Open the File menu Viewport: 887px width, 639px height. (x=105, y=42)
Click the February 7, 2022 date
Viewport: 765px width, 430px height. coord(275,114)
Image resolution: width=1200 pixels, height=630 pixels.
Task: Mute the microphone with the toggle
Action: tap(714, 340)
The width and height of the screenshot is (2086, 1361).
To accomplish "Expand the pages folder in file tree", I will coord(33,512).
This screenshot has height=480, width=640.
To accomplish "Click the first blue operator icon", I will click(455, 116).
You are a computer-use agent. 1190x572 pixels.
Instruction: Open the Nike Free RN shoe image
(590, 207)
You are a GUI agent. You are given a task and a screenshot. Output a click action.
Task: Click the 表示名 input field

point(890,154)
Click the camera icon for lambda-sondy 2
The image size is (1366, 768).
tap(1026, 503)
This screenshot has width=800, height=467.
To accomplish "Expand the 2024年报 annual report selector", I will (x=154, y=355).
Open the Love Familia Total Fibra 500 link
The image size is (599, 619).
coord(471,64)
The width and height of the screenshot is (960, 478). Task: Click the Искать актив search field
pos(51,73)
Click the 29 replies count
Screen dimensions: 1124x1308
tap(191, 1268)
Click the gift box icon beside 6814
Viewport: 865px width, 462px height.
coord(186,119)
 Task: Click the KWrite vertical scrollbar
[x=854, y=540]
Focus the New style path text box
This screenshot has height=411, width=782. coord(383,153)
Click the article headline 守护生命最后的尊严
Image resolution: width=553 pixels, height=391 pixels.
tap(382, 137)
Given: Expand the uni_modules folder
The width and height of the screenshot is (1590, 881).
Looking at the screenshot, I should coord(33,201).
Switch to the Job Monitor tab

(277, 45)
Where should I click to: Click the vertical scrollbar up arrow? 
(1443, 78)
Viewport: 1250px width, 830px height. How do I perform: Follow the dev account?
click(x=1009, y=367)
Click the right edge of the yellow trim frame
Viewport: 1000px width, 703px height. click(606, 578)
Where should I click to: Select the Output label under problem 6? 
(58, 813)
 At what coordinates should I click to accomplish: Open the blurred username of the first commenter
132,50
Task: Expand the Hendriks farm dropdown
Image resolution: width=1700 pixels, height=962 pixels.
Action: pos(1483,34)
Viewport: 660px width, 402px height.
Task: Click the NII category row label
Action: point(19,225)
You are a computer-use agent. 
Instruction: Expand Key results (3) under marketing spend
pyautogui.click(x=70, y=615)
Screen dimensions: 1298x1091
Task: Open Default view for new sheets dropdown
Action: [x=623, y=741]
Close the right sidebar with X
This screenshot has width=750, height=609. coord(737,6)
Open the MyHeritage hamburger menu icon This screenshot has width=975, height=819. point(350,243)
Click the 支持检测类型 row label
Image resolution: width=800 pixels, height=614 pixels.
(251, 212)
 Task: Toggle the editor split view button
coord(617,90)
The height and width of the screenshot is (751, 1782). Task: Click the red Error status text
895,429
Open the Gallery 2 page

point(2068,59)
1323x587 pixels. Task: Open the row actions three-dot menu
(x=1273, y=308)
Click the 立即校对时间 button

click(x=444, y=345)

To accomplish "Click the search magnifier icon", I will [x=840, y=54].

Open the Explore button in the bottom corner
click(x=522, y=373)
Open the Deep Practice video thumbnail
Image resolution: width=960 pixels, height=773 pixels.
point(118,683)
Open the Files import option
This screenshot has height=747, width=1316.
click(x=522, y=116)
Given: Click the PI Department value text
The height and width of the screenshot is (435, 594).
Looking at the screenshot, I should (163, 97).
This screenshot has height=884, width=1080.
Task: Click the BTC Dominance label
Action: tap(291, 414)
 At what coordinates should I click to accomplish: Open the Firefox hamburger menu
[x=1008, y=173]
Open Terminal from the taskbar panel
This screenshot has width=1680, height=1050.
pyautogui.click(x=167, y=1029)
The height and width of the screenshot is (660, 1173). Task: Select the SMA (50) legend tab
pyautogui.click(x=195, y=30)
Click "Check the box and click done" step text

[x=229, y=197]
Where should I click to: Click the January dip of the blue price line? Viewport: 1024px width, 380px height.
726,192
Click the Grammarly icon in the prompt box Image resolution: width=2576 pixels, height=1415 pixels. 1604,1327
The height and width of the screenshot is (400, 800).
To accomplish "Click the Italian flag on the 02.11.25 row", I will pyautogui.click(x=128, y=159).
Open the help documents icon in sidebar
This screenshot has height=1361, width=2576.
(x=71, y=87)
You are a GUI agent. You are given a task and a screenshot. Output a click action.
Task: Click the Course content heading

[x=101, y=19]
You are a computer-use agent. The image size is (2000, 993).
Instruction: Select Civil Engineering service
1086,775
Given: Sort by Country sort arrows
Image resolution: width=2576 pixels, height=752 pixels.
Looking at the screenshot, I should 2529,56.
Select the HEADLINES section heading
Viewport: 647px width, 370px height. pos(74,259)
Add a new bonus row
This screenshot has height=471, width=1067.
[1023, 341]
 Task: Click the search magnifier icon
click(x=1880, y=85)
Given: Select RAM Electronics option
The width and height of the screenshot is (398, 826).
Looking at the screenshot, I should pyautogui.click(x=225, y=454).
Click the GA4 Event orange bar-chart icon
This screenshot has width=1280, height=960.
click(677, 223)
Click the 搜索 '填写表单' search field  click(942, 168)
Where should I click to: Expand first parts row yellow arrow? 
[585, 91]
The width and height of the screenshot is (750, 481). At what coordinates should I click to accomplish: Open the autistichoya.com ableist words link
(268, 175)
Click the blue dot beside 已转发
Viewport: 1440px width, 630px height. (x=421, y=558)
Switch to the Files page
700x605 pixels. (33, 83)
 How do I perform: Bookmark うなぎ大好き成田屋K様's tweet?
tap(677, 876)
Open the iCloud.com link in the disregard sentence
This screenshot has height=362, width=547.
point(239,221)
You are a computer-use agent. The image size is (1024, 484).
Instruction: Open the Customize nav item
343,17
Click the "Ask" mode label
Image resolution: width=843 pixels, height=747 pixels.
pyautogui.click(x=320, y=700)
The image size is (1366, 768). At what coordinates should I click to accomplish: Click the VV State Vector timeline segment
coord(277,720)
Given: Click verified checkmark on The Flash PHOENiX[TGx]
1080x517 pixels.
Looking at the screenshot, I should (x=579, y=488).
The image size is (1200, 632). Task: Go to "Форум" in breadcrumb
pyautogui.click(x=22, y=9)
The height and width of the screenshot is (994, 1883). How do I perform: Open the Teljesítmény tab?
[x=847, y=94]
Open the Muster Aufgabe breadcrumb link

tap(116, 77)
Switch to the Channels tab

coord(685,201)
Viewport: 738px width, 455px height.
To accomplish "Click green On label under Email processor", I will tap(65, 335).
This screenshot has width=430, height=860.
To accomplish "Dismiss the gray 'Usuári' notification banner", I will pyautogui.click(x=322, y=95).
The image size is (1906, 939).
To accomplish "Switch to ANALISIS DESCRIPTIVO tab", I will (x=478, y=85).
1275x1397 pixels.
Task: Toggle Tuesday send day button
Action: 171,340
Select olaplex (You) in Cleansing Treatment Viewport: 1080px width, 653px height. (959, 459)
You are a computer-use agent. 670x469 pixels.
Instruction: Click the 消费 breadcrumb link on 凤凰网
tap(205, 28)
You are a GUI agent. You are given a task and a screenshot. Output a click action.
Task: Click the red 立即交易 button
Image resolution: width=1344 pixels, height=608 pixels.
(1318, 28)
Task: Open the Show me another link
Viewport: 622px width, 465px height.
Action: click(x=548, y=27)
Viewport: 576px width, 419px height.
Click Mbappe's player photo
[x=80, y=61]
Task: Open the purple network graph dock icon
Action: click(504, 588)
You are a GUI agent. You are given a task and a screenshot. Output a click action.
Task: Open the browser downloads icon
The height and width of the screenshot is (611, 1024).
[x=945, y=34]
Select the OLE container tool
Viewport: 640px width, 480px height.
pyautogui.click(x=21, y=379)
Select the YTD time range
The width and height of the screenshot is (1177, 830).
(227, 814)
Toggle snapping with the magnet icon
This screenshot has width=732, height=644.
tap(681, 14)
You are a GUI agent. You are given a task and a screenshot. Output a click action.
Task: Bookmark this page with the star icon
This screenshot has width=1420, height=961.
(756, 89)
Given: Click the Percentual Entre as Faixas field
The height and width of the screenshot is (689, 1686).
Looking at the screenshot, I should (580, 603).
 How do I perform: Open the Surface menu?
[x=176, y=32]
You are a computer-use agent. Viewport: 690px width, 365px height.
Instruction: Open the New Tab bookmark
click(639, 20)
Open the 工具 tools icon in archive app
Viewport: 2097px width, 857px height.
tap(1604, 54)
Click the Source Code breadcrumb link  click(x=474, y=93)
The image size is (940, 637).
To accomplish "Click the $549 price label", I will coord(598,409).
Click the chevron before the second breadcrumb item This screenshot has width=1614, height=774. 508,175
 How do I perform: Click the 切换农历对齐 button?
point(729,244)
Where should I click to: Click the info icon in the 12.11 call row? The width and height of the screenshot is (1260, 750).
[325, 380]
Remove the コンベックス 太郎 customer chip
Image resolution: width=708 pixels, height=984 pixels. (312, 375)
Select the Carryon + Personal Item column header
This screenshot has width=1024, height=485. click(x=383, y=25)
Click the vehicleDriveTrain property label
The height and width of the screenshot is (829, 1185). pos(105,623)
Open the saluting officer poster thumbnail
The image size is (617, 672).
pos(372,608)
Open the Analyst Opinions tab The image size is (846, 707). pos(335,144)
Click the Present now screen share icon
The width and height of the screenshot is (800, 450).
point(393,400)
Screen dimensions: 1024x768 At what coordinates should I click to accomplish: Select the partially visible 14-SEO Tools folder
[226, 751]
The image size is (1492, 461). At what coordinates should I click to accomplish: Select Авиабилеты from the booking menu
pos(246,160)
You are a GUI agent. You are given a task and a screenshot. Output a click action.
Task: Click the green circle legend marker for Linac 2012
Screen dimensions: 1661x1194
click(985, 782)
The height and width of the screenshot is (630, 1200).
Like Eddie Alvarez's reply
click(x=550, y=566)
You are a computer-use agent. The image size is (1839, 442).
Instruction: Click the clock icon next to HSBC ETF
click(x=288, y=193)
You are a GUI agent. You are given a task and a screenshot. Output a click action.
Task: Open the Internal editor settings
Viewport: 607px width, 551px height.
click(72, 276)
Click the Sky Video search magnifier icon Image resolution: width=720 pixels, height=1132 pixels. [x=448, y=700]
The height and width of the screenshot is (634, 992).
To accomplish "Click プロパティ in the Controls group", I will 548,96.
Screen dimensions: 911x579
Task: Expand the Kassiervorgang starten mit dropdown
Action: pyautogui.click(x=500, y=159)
——————
Work task >>
Copy whichever lines in the listing above contain the word "option".

Response to the task >>
Open the Files import option
Given: Select RAM Electronics option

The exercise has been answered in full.